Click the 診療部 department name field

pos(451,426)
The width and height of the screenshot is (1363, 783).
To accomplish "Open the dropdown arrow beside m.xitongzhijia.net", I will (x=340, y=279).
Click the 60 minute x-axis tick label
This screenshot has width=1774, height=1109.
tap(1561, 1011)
———
Copy out the entries above again, keeping them exact.

# [Exercise result]
Click the 診療部 department name field

pos(451,426)
The width and height of the screenshot is (1363, 783).
To accomplish "Open the dropdown arrow beside m.xitongzhijia.net", I will (x=340, y=279).
Click the 60 minute x-axis tick label
This screenshot has width=1774, height=1109.
tap(1561, 1011)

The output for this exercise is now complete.